Each counter has 4 parallel load inputs. By setting these and asserting the /LD input, the counter will be preset to a given count. The counter will then continue to count upwards from the given count.
This is the mechanism that allows a stored program to be executed and jump from one location to another.
This exercise introduces the Arithmetic Logic unit or ALU, which is initially presented as a 4-bit building block.
This design has been adapted from a design by Dieter Muller - a TTL computer enthusiast.
It is based entirely on combinational logic, with the outputs being defined solely by the logic levels applied to the inputs.
It allows a 4-bit ALU slice to be constructed from just 5 common TTL ICs. It uses four 74xx153 multiplexers to create the logic unit and a 4-bit adder 74xx283 to provide addition and subtraction.
This makes a very economical ALU capable of AND, OR, XOR, NOT, ADD, SUB, INC, DEC and NEG using readily available TTL devices.
It could always be reduced to logic look up tables stored in a 16K ROM, but this solution is likely to be simpler, cheaper and faster.
This building block introduces the Instruction Decoder.
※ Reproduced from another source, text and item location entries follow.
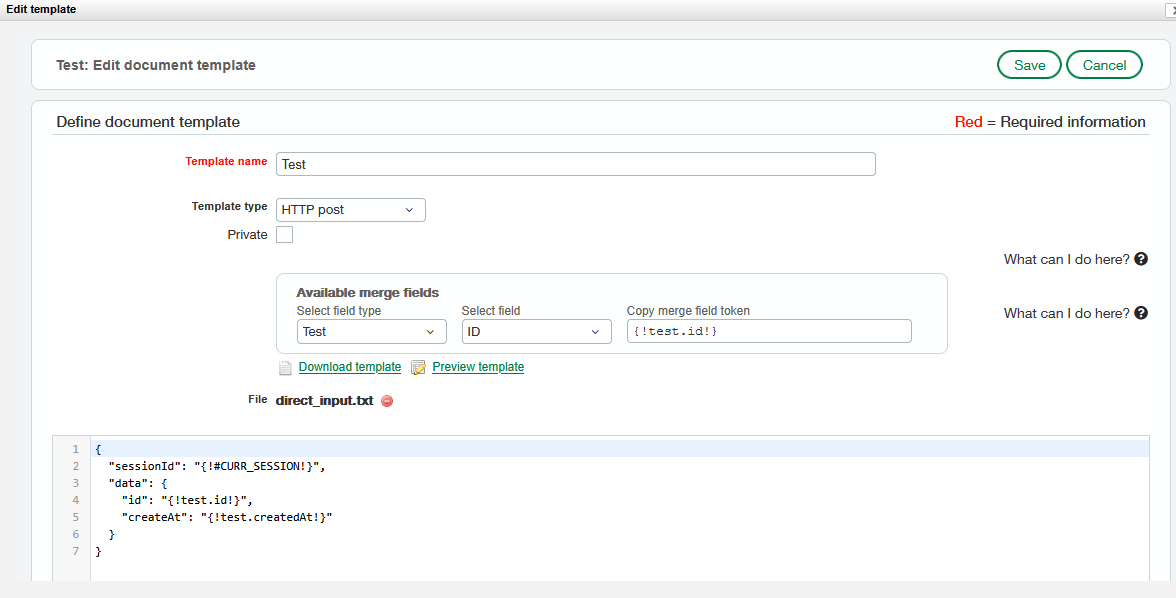Expand the Select field type dropdown
Viewport: 1176px width, 598px height.
(x=371, y=332)
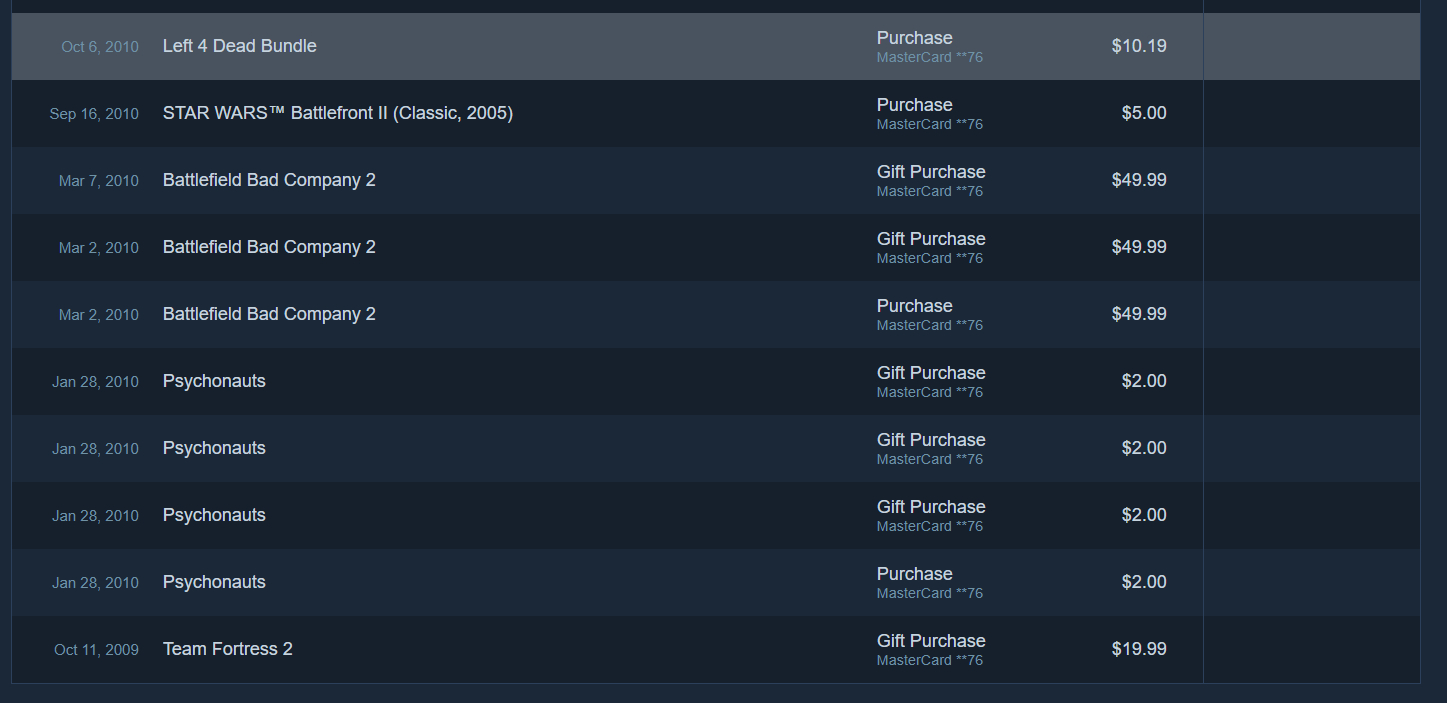This screenshot has width=1447, height=703.
Task: Click MasterCard **76 in Left 4 Dead row
Action: (929, 57)
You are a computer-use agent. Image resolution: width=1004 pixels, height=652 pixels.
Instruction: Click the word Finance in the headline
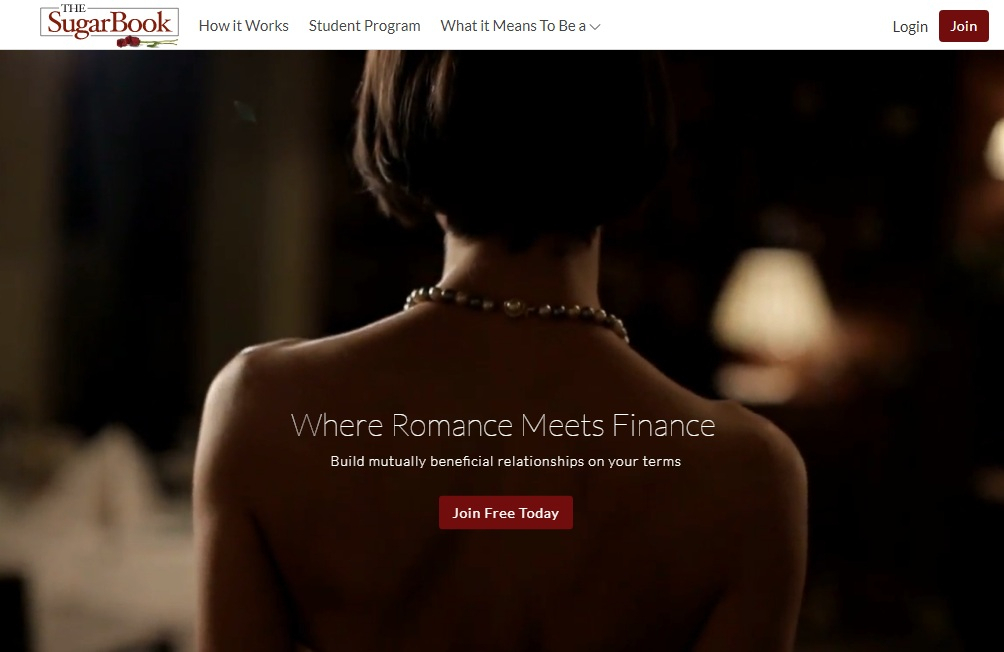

It is used to convert one or more bit-fields of the instruction word and produces a set of control signals that are used to manipulate the hardware including the ALU, memory and registers.
In this design it takes the upper 4-bits from a byte in memory and decodes them into 16 individual instructions using a pair of 3-8 line decoders (74xx138) and a diode matrix. The diode matrix works as a primitive ROM.
When the 74138 lowers one of the horizontal selection signals, the presence of a diode in the matrix will pull down one of the corresponding vertical (output) signals. The 74540 is an octal inverter/driver which inverts the output from the diode matrix and sends it on to the ALU control inputs or wherever it is needed.
The diode matrix is a very cost effective of creating a small, and fairly fast ROM - in hardware. The idea was originally used in early desktop calculators in the late 1960s, - but this iteration has been borrowed from the Gigatron TTL computer.
The arrangement I have shown can be expanded to a 16 x 8-bit ROM.
Other recent progress a simplification of the Front Panel-Memory schematic and the inclusion of a 4-bit 74194 universal shift register in the ALU (instead of the 4-bit 74173 register) to allow left and right shifts.
The file Nybble_6.dig combines the three main building blocks of the system.
There is sufficient circuitry to enter data from the front-panel switches into memory.
The ALU can be controlled manually and shows the results of using either a plain register or a universal shift register as the Accumulator.
The Instruction Decoder allows efficient control of the ALU.